YOUR OBJECTIVE >>
From the entries below, copy exactly the lines from the one that contains "For every named" through the one that contains "January 2013", both included, and only those.

DATA SUPPLIED >>

>>

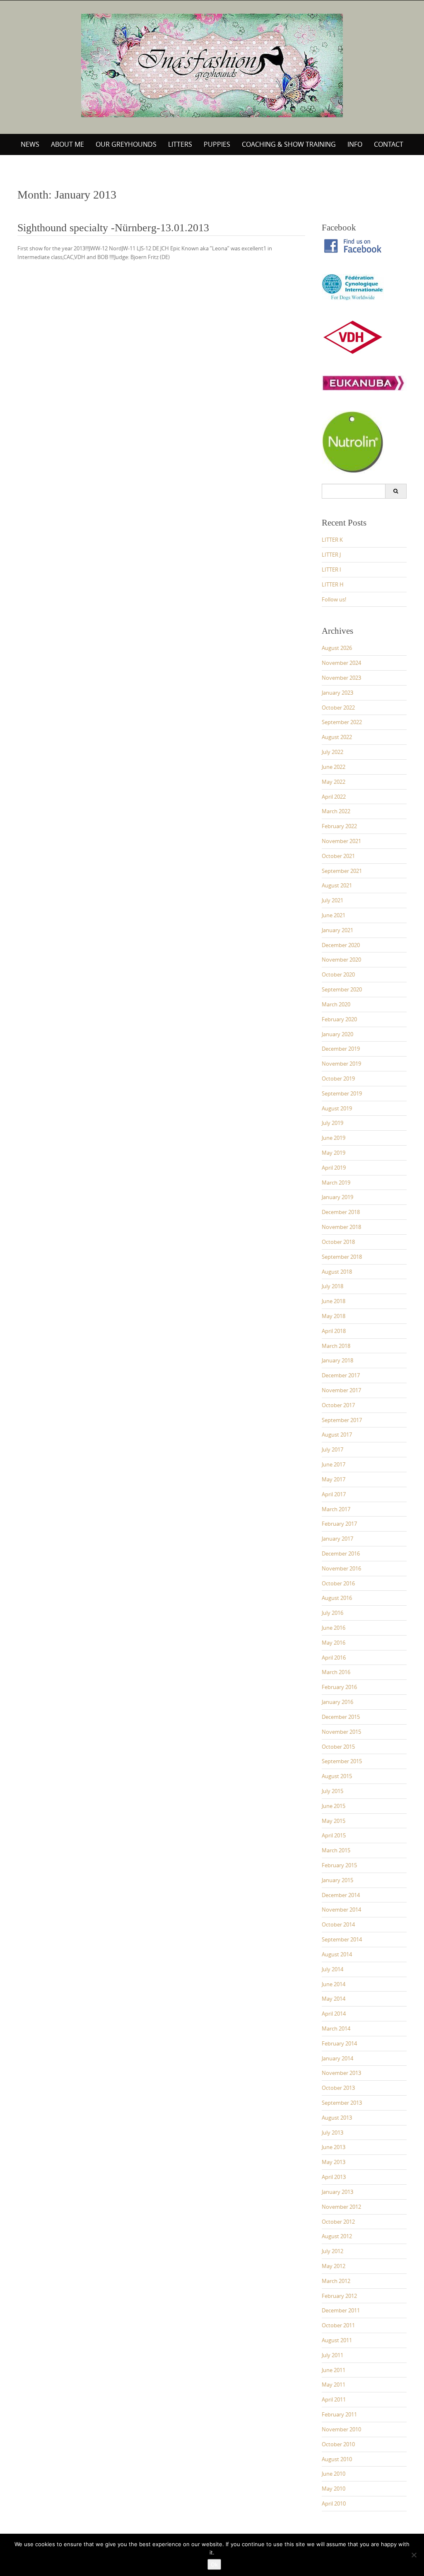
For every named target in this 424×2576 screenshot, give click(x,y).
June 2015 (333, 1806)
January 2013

<<
>>

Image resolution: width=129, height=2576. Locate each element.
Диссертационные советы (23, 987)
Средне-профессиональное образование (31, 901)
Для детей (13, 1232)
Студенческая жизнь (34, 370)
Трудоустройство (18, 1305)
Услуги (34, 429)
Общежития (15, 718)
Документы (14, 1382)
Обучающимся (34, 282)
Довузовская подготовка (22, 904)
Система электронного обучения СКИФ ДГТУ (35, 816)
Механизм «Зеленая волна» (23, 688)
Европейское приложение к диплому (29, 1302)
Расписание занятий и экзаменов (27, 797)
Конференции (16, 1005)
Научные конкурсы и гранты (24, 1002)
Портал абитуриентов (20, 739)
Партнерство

<<

RESULT FOR THIS EXERCISE >>
For every named target in this 424×2576 screenshot, give click(x,y).
June 2015 (333, 1806)
January 2013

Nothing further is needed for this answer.